11月1日入社です。入社時の全社員の前でやった挨拶は
「製造業という業界も、この街で生計を立て暮らしていく事も初めてで不安はありますが、皆さんと一緒にお仕事ができる事を嬉しく思います」でした。
何かをやり遂げたいと思う心はどこかに隠しつつ、ひとまずは来る日を待つための日々の歯車がようやく回り始めた。
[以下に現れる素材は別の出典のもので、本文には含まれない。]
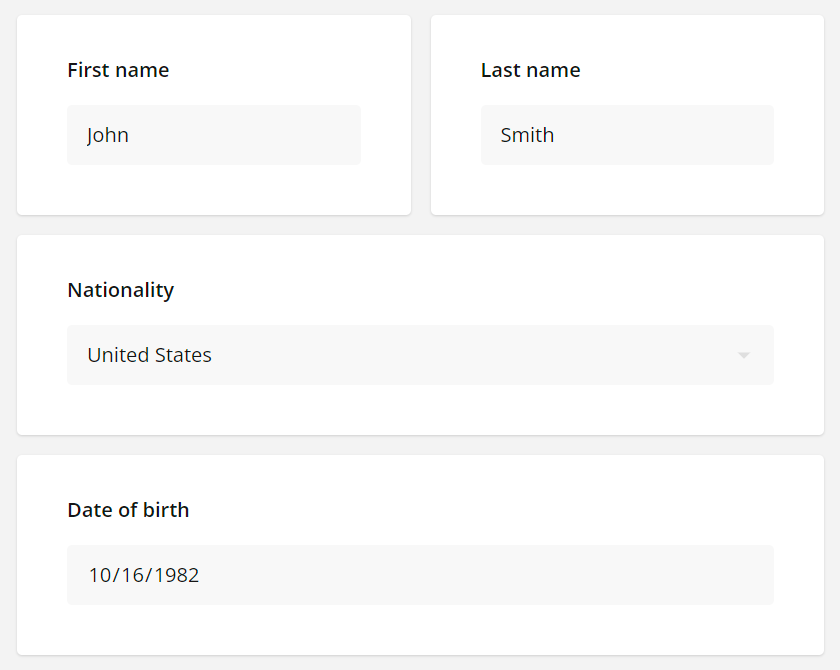
Task: Click the United States value
Action: click(148, 355)
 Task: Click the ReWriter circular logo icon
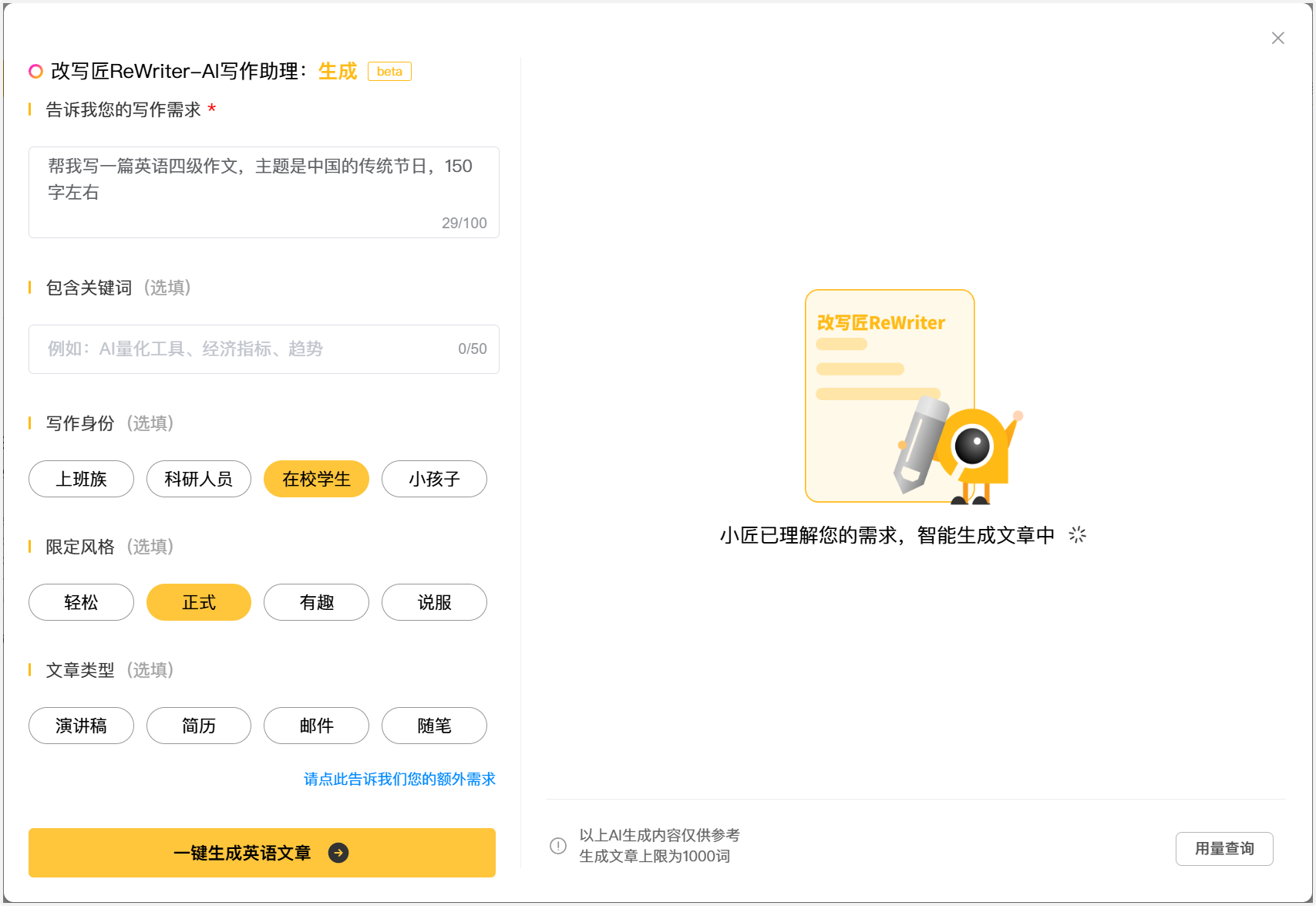35,72

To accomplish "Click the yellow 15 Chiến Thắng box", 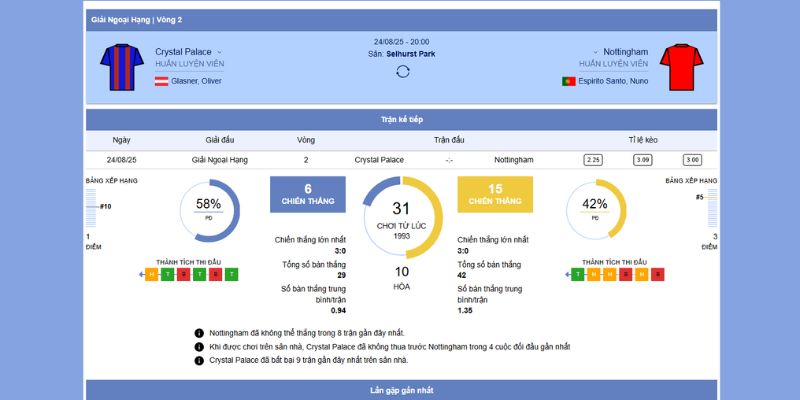I will pos(495,194).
快適に過ごす部屋を持つことと、それを維持するための身銭を稼ぐこと。
ようやく就職をして1日目を終えた。
感想だけで言えば「つまらないが、まぁそれでいい」だ。
何かと比べたり夢を見たりする事には飽きた。
田舎の中小企業という事もあり、これまで過ごしてきた
大都会の大企業とは計り知れない程ギャップがあり、判断に迷う場面が多々あった。
だけど当人にとってはそれが普通というか、それがこの場所のこの世界でできる事の全てのような、出来るならこうしたいが現実的にそれを成し遂げるリソースもリテラシーも足りない状態を見た。
・・・あんまり書くと、ある時バレたときにまずいので。
簡単に言えばその世界においてGithubはおろかSubversionも使われてないしActiveDirectoryすらない。私が生業としていたレベルの文明に到達しておらず、そういう意味で私の価値はまだ発揮できそうにない。いうなれば20人くらいで始めた会社がそのまま100人超えて、創業50年を超えたようなものだ。
支給されたパソコンにパスワードがかけられてない。
なぜならパスワードは忘れてしまう事が前提で、忘れても業務に支障をきたさない事が設計なので、他人のパソコンを利用して何かしでかしたとしても、そんなことをした人が悪い。だけど、いまだにそんなインシデントは一度も起きてないという世界だ。
前提条件がそもそも違うのでアーキテクチャも設計も当然変わり、その数十年の社風にあったアーキテクチャなのだろう。
当然、そんな非常識な設計を見過ごすことはできないが、インシデントが起きてない。つまり問題が起きてないという事は、解決するものがそもそもないのだ。
まだここには鍵というものが発明されてないらしい。牧歌的ではるが。人類は鍵のない世界で生きていられたはずなのに、なぜ鍵を発明したんだろうね。
だけどまぁ面白くはある。異世界転生したくらいの気分だ。
窓はあっても開けられない都会の喧騒の代わりに、窓を開ければ草刈り機の音がして、空を切り裂くビル群の代わりに、奥行きのある山々が連なっている。
空と地面だけがある。地に足のついた人生だ。
だけど、刺激は確かに失った。
昼食を開拓する楽しみ
知らないビルの中を探検する楽しさは確かにあった。
帰りの電車を途中下車したその街で新しい発見をする楽しみ
隣のビルという、おそらく永久に合うはずない人の人生を想像する楽しみ
空間的密度が織りなす、ずっと続く総集編は確かに刺激的だったし、それはここにない。
得るものもあった。
心理的距離感の近さ、学校生活のような集団行動的な感じはノスタルジーを刺激する。
380円の弁当食べたら畳で横になって、コンクリにペンキ塗っただけのような古い価値観のまま建てられた社屋を歩く。
そこに見栄が介在する余地はない。
桧の柄のシールを壁に貼り贅を凝らした見栄えにする必要もないし、窓から高みを見下ろす必要もない。ここは見上げても空しかないからだ。
目まぐるしく変化が起きないゆえに、ずっと空を眺めていられる。
いちいち目に留まる夕暮れにスマートフォンのカメラを向けずにはいられない。
コンデジを買ったばかりの頃に夕空の写真ばかり撮ってた頃のような感性がよみがえってきた。
電線に止まる雀を数えていられる。危機感を煽る救急車の音はめったにない。
退屈である事に変わりはないが、忙しさを知ってこその退屈の価値を知れた。
でも欲しいのは忙しさでも退屈でもなく危機感である。
何をしたいのか、したい事をするプロセスは何か、そのための障壁は・・・など向き合うものに目を向けなければ。